►

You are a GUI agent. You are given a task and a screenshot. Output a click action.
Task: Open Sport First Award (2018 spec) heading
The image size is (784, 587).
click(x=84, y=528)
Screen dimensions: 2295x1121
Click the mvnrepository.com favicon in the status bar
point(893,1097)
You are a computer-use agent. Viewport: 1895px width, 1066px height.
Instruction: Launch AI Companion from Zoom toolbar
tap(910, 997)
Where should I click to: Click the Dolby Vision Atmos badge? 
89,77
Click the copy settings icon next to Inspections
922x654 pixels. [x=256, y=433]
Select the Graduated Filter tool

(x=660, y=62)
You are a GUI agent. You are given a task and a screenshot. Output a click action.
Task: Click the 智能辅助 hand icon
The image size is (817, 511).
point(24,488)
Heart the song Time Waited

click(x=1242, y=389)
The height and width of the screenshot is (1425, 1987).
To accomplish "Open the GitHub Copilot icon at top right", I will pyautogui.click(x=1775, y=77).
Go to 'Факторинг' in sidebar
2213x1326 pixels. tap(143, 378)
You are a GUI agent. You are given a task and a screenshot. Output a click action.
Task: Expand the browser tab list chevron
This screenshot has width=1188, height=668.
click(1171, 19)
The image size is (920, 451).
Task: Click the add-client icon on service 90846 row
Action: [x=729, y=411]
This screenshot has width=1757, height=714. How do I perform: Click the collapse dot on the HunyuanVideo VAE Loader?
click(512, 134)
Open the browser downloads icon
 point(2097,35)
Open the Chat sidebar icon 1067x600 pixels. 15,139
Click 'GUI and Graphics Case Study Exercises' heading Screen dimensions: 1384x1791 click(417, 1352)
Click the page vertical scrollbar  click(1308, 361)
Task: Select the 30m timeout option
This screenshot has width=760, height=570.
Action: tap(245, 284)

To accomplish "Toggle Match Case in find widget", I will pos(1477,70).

◄

Work task
Write out the records above again, keeping each one identical to the original.

Solution to this exercise
You are a GUI agent. You are given a task and a screenshot. Output a click action.
Task: Open Sport First Award (2018 spec) heading
The image size is (784, 587).
click(x=84, y=528)
Screen dimensions: 2295x1121
Click the mvnrepository.com favicon in the status bar
point(893,1097)
You are a computer-use agent. Viewport: 1895px width, 1066px height.
Instruction: Launch AI Companion from Zoom toolbar
tap(910, 997)
Where should I click to: Click the Dolby Vision Atmos badge? 
89,77
Click the copy settings icon next to Inspections
922x654 pixels. [x=256, y=433]
Select the Graduated Filter tool

(x=660, y=62)
You are a GUI agent. You are given a task and a screenshot. Output a click action.
Task: Click the 智能辅助 hand icon
The image size is (817, 511).
point(24,488)
Heart the song Time Waited

click(x=1242, y=389)
The height and width of the screenshot is (1425, 1987).
To accomplish "Open the GitHub Copilot icon at top right", I will pyautogui.click(x=1775, y=77).
Go to 'Факторинг' in sidebar
2213x1326 pixels. tap(143, 378)
You are a GUI agent. You are given a task and a screenshot. Output a click action.
Task: Expand the browser tab list chevron
This screenshot has width=1188, height=668.
click(1171, 19)
The image size is (920, 451).
Task: Click the add-client icon on service 90846 row
Action: [x=729, y=411]
This screenshot has width=1757, height=714. How do I perform: Click the collapse dot on the HunyuanVideo VAE Loader?
click(512, 134)
Open the browser downloads icon
 point(2097,35)
Open the Chat sidebar icon 1067x600 pixels. 15,139
Click 'GUI and Graphics Case Study Exercises' heading Screen dimensions: 1384x1791 click(417, 1352)
Click the page vertical scrollbar  click(1308, 361)
Task: Select the 30m timeout option
This screenshot has width=760, height=570.
Action: tap(245, 284)

To accomplish "Toggle Match Case in find widget", I will pos(1477,70).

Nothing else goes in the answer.